▸ **What the task requires**
Copy out, word for word, the lines of the records from the line containing "Image resolution: width=1253" to the line containing "the Containers insert", including both of those lines and nothing else.
━━ Dataset entries
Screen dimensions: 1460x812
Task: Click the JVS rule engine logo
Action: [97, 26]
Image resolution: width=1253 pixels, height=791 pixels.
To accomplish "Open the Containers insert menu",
━━━━
━━ Dataset entries
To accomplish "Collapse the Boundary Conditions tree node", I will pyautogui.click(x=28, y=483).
━━━━
▸ **Solution**
Image resolution: width=1253 pixels, height=791 pixels.
To accomplish "Open the Containers insert menu",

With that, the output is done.